In 1984, high levels of C8 were found during secretive tests of community drinking water in Little Hocking, Ohio, located across the Ohio River from the factory. DuPont, who did the tests, did not inform regulators of their findings until 2002.

A 98-acre wildlife habitat was created on the site in 1988. In 1989, the United States Environmental Protection Agency issued DuPont a permit to investigate soil and ground water contamination. The investigation found the four of the five waste management units on site had contaminated soil and/or groundwater. The EPA report on the contamination described the contaminants as primarily "methylene chloride, and trace levels of tetrachloroethene, and 1,1,2-trichloro-1,2,2-trifluoroethane" with lesser quantities of contamination from perfluorooctanoic acid (C8).

In 2005, residents of Parkersburg began finding level of C8 in their bloodstream at a volume that exceeded Environmental Protection Agency guidelines. Residents launched 3,500 compensation claims, blaming the factory for contaminating water, air, and soil. A DuPont-commissioned survey undertaken by ChemRisk stated that DuPont released over 1.7 million pounds of C8, 632,468 pounds of that into the Ohio River system. 394,486 pounds was reported to be buried in unlined landfills and 686,233 pounds was released into the environment via chimneys.

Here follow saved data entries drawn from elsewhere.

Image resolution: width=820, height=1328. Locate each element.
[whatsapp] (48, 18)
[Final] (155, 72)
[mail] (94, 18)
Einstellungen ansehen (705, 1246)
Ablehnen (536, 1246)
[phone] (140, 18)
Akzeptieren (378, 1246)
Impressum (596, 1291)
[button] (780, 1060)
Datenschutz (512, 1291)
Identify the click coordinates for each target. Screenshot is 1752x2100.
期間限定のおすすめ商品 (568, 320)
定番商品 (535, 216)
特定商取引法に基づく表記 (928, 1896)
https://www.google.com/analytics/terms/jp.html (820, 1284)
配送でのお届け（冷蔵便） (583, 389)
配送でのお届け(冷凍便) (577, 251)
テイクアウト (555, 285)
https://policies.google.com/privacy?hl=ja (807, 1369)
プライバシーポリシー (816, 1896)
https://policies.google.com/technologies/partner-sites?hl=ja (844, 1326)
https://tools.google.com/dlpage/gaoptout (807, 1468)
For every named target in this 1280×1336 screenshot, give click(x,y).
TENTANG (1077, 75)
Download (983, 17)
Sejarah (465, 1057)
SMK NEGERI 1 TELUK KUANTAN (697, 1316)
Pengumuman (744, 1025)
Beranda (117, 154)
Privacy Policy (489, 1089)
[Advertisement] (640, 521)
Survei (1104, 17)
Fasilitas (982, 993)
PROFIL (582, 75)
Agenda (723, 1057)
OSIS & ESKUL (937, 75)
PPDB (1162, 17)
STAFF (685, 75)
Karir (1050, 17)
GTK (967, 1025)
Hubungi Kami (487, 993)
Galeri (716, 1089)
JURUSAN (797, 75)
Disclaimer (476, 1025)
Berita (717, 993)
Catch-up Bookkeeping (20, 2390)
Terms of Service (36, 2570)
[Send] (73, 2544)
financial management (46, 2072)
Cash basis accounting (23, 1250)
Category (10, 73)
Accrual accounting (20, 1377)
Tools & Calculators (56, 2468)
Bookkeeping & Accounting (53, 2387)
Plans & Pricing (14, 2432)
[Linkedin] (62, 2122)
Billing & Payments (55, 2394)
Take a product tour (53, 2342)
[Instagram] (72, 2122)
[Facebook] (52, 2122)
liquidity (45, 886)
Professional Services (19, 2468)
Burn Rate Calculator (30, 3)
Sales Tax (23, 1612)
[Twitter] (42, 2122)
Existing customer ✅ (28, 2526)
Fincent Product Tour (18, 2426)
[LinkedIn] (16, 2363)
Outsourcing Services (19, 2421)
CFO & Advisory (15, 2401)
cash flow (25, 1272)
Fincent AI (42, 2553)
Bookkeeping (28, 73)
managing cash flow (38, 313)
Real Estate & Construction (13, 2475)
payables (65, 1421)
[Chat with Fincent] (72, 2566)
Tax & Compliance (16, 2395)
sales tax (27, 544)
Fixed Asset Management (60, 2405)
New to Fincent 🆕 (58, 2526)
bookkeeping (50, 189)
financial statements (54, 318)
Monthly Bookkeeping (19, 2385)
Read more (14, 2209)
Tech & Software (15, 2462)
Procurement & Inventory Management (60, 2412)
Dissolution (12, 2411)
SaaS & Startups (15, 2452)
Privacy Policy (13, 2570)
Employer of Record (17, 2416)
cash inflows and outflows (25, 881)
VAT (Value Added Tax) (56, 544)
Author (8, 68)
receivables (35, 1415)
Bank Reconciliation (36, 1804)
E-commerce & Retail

The factory was operated by DuPont until 2015. In 2015, DuPont formed Chemours, transferring the factory's ownership to the company. Despite the name change, the factory remained under the leadership of the same leadership team. As of 2019, Jay Valvo was the plant manager. That year there was 608 full time employees and 432 full time contractors working on site. Also using the site are Kuraray America and Celanese Corporation.